Safe in the Summer Sun: How to Prevent Sunburn

Something about summer calls us to the great outdoors. The splashing of swimming pools, smoking barbecues, a bright summer sun, lawn sprinklers, lazy hammocks.  Taking stock of the summer involves lots of bathing suits and wading pools for parents, but it should also involve something else: protection from the blazing sun.

About 80 percent of lifetime sun exposure occurs before the age of 18. Even one blistering burn during childhood can increase risks of skin cancer later in life. Fortunately, regular use of a sunblock with a SPF of 15 or higher can lower risk of certain skin cancers by as much as78 percent.

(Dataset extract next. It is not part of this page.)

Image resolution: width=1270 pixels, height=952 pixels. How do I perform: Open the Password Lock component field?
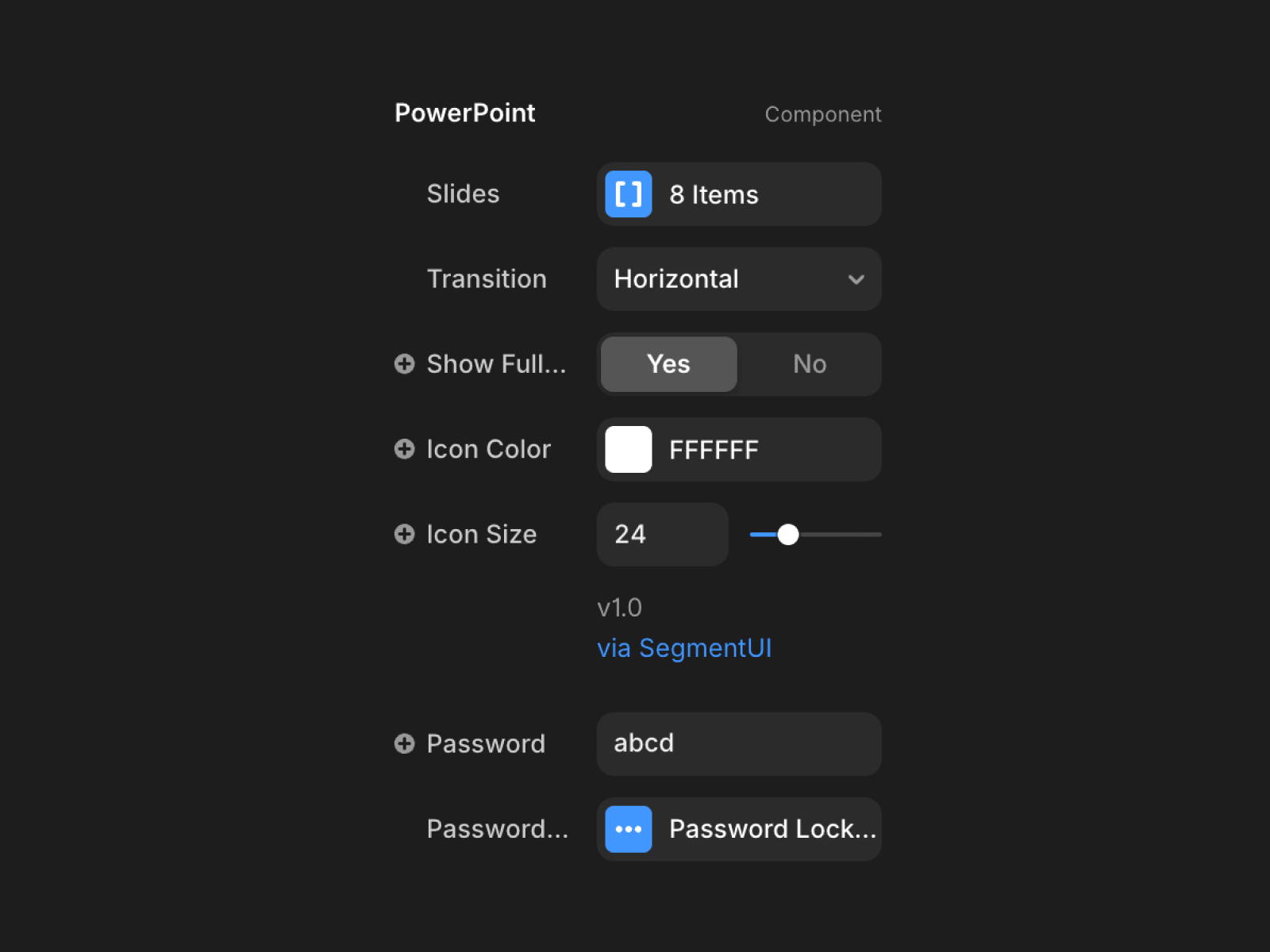click(x=739, y=829)
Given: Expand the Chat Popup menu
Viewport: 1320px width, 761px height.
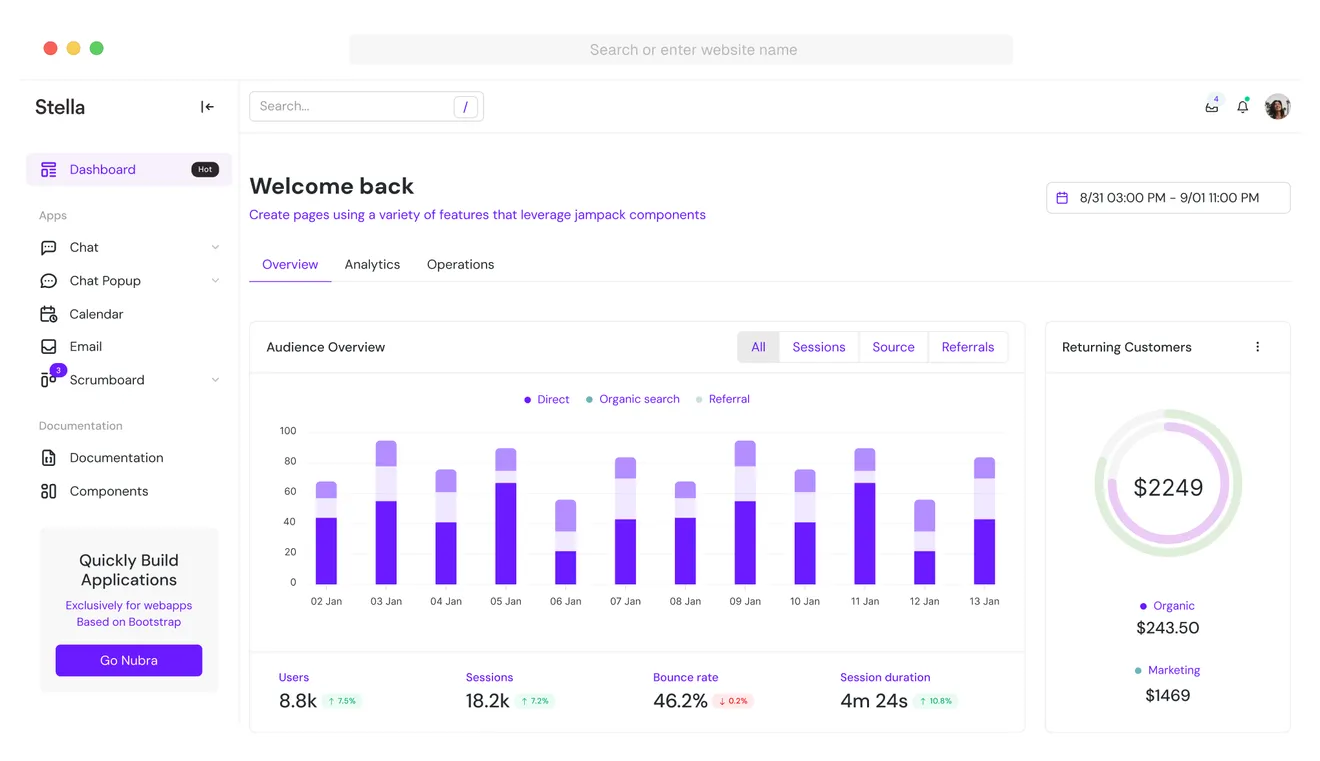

Some children naturally turn red from exertion, so it can be difficult to determine if a child is getting sunburned. The best mode of defense is to get into the habit of applying sunblock anytime your child will be outdoors for any extended period of time, usually 15 minutes or more. The effects of the sun on the skin often don’t manifest themselves until hours later, so don’t assume you’re out of the woods if your child is outside for 20 minutes and shows no signs of reddening.

The sun’s rays are strongest from 10 a.m. to 4 p.m. so try to keep your child out of its exposure during those hours. Keep an eye on your shadow and that of your child. The shorter the shadow, the more intense the sun. If you see no shadow at all, get in the shade. If you must be outside during these peak hours, take all precautions necessary to protect the skin.

prevent sunburnSeeking shade is advisable anytime your child is outside in the summer, even if it the sun isn’t at its absolute highest intensity. Shade structures like trees and umbrellas provide year-round protection so if you have an outdoor deck where children spend a lot of time, make sure you incorporate some kind of shade scenario. Trees don’t provide 100 percent protection but they can block about 60 percent of the sun’s rays.

When using sunscreens, be sure to get broad-spectrum products that block both UVA and UVB rays. The Sun Protection Factor (SPF) should be at least 15. Ideally, sunscreen would be used daily, even when the clouds are out. Believe it or not it’s possible to experience skin damage even on cloudy days. Sunscreen should be applied liberally, evenly and frequently.

Summertime offers countless opportunities for outdoor fun, but there is nothing fun about sunburns or other skin damage. It may seem like a hassle – both for you and your child – to apply sunscreen before every trip outdoors, but once you get into the routine of doing it, sunscreen application will become habit. The slight inconvenience of toting around an SPF 15 is minimal compared to the benefits – decreased risk of uncomfortable sunburn and perhaps most importantly, decreased risk of future skin cancer development. Also, it reinforces the concept of summer safety in your child, a lesson they may use for the rest of their life.